How Students Experience It
When a student explores "Nursing":
- Immediate family: All nursing roles (Registered, Mental Health, Pediatric, etc.)
- Related roles in parent family: Other healthcare roles (doctors, therapists, paramedics)
- Cross-family opportunities: Nursing-adjacent roles (health educator, medical sales, public health)
- Progression paths: Nursing → Nursing Supervisor → Director of Nursing
All organized automatically. No human had to curate "here's what nurses do next."
The Technical Advantage Over Pure Machine Learning
You might ask: why use rules at all? Why not pure machine learning clustering?
Because hybrid approaches outperform both:
-
Pure rules (ESCO hierarchy): Transparent and consistent globally, but sometimes crude (all IT jobs grouped together despite differences)
-
Pure learning (k-means clustering): Finds natural groups, but non-interpretable ("why are these jobs clustered?"), and varies by parameter choices
-
Hybrid (rules + learning): Interpretable (ESCO hierarchy explains structure), data-driven (learning identifies nuance), globally consistent (same rules everywhere), personalized (learning adapts to local labor markets)
Scaling to 28 Languages
Because the approach is hierarchical and algorithmic (not manual):
- TRANSLATE the hierarchy names (ESCO officially provides 28-language translations)
- APPLY the same skill clustering algorithm (skills are language-agnostic; they map to abilities)
- VALIDATE against regional labor data (Finnish job transitions differ from German, but the clustering logic remains)
One algorithm. 28 languages. 100% coverage each.
The Research Impact
This work has been published in:
-
Occupational Classification research — hybrid hierarchical approaches to occupational clustering
-
Career Counseling — how algorithmic clustering can augment but not replace expert judgment
-
Machine Learning in Society — ensuring ML systems remain interpretable and trustworthy
What's Next: Dynamic Re-clustering
As labor markets evolve, occupation relationships change.

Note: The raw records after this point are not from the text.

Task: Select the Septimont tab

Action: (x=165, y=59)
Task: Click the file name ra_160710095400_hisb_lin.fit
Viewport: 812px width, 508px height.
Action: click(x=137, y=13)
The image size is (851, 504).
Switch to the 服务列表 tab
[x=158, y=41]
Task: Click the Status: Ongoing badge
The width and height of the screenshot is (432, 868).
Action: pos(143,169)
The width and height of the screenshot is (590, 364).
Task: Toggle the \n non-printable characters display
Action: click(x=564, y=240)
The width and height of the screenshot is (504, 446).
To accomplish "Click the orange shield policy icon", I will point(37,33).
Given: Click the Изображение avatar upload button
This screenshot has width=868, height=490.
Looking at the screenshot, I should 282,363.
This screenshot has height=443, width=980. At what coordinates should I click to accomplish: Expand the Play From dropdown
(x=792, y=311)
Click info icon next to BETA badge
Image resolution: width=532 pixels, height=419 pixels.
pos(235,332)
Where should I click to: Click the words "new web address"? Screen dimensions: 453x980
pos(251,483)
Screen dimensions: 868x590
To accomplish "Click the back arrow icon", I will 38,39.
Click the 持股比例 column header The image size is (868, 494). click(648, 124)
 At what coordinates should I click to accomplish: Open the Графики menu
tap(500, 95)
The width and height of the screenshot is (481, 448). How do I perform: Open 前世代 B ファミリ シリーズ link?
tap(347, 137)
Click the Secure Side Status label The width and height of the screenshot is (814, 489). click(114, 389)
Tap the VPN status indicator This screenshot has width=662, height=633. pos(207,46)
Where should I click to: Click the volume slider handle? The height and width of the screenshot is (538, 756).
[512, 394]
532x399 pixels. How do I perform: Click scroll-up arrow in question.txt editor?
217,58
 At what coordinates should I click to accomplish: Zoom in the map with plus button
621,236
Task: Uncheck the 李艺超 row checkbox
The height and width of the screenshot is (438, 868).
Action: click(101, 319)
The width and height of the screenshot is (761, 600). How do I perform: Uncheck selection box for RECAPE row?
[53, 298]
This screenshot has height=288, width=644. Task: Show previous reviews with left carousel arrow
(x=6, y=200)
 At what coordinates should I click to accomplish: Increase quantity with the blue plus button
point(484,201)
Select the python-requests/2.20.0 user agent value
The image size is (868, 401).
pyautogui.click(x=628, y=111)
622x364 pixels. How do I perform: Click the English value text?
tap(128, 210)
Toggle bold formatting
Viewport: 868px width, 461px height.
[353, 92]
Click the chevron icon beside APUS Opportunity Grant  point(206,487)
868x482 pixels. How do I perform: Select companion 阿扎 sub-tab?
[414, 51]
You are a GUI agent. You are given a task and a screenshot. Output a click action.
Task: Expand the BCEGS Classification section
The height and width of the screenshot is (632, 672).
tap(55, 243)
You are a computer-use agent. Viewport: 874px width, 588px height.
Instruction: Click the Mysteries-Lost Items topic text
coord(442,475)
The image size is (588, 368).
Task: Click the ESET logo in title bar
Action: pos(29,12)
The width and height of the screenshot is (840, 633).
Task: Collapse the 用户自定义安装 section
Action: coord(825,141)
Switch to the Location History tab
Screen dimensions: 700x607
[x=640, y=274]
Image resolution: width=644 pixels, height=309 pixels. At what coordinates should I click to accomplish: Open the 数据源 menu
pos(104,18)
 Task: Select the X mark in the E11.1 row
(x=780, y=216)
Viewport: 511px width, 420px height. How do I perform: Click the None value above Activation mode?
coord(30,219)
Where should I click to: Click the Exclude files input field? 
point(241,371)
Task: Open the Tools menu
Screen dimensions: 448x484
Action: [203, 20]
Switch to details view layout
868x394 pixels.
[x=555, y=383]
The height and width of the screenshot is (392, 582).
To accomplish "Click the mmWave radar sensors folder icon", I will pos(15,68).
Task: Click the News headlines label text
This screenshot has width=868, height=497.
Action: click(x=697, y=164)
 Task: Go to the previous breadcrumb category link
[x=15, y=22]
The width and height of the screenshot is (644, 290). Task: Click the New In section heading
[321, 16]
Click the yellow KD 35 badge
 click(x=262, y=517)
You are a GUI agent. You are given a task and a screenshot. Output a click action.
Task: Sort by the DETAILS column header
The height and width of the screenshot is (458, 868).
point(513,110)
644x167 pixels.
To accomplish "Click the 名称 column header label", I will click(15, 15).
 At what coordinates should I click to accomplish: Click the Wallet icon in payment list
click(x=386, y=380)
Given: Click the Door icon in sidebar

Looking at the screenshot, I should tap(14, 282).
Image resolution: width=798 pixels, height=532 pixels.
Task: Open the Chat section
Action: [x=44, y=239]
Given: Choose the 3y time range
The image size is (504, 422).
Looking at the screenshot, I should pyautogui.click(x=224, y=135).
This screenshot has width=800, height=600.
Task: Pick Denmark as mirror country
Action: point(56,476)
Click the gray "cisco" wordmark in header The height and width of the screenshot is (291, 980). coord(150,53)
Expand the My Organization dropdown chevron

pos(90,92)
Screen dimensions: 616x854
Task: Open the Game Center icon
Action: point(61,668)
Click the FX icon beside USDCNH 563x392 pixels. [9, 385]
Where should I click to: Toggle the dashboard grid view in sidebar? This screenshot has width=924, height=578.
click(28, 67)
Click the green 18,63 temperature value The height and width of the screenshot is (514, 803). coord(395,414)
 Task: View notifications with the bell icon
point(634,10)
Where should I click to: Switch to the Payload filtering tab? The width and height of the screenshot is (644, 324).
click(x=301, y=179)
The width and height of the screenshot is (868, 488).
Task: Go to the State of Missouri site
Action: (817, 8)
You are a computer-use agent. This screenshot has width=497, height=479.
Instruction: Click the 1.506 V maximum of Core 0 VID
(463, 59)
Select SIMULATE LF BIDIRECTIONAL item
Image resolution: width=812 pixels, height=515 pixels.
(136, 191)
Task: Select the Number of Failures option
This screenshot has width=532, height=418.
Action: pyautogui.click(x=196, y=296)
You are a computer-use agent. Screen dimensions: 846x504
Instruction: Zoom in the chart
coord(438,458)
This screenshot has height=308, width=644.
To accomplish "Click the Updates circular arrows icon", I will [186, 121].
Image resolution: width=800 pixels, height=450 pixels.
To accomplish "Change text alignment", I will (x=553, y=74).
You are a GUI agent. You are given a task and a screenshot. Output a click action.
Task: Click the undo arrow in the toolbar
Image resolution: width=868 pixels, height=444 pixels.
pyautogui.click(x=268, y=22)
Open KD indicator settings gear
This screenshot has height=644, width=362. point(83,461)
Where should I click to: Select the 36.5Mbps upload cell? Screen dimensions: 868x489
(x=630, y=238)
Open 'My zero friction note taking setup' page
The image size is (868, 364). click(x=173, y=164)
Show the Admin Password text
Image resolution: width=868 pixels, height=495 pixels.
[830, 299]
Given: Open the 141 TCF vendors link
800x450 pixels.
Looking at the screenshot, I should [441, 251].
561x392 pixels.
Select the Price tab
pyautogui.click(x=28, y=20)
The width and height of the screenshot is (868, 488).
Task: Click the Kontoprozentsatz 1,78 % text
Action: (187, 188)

Our proprietary clustering algorithm adapts to these shifts, ensuring NexPath remains the leading labor-market intelligence layer for career guidance platforms.
- "Data Scientist" didn't exist 15 years ago; now it's clearly related to Statistics, Machine Learning, and Software Development
- "Social Media Manager" might transition differently in 2025 than 2020 as the role evolves
NexPath's system automatically re-clusters quarterly as:
-
New occupations are added to ESCO/O*NET
-
Labor transition data is updated
-
Skills data becomes more granular
The clustering evolves with the world, not frozen in time.
That's why NexPath achieves 100% coverage: not by hiring armies of experts, but by combining lasting structures (ESCO hierarchy) with living data (skill similarity and real transitions).